→ **Written request**
Locate each line in the records below that contains the word "Choose" and copy those lines. Match case exactly.

****************************************

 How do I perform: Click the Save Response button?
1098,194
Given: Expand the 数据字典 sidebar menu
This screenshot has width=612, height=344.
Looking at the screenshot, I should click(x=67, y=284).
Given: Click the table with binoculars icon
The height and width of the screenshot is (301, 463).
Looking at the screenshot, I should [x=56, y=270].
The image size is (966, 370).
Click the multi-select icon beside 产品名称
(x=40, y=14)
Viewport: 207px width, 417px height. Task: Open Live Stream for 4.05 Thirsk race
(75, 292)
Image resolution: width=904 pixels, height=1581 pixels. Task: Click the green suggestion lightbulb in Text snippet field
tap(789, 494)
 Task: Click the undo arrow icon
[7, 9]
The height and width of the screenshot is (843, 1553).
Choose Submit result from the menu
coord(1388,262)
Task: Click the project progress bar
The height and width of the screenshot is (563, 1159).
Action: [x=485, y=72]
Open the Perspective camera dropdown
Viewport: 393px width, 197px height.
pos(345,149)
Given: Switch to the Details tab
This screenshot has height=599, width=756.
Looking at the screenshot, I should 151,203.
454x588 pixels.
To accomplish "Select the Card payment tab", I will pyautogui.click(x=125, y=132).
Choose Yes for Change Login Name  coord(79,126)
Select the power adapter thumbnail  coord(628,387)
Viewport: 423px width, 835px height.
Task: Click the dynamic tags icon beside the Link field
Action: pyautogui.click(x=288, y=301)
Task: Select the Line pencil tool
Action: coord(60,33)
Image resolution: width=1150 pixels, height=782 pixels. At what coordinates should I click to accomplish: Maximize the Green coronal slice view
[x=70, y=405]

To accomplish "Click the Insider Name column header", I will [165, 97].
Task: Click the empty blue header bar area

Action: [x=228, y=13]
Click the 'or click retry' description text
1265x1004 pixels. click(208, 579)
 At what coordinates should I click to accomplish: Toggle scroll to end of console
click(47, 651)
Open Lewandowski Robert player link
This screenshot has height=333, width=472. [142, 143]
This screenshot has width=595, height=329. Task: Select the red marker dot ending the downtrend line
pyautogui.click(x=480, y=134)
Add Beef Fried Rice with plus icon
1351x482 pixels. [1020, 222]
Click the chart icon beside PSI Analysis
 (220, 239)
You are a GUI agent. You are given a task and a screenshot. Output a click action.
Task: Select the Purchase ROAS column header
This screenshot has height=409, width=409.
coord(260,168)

****************************************

→ **Result for this task**
Choose Submit result from the menu
Choose Yes for Change Login Name  coord(79,126)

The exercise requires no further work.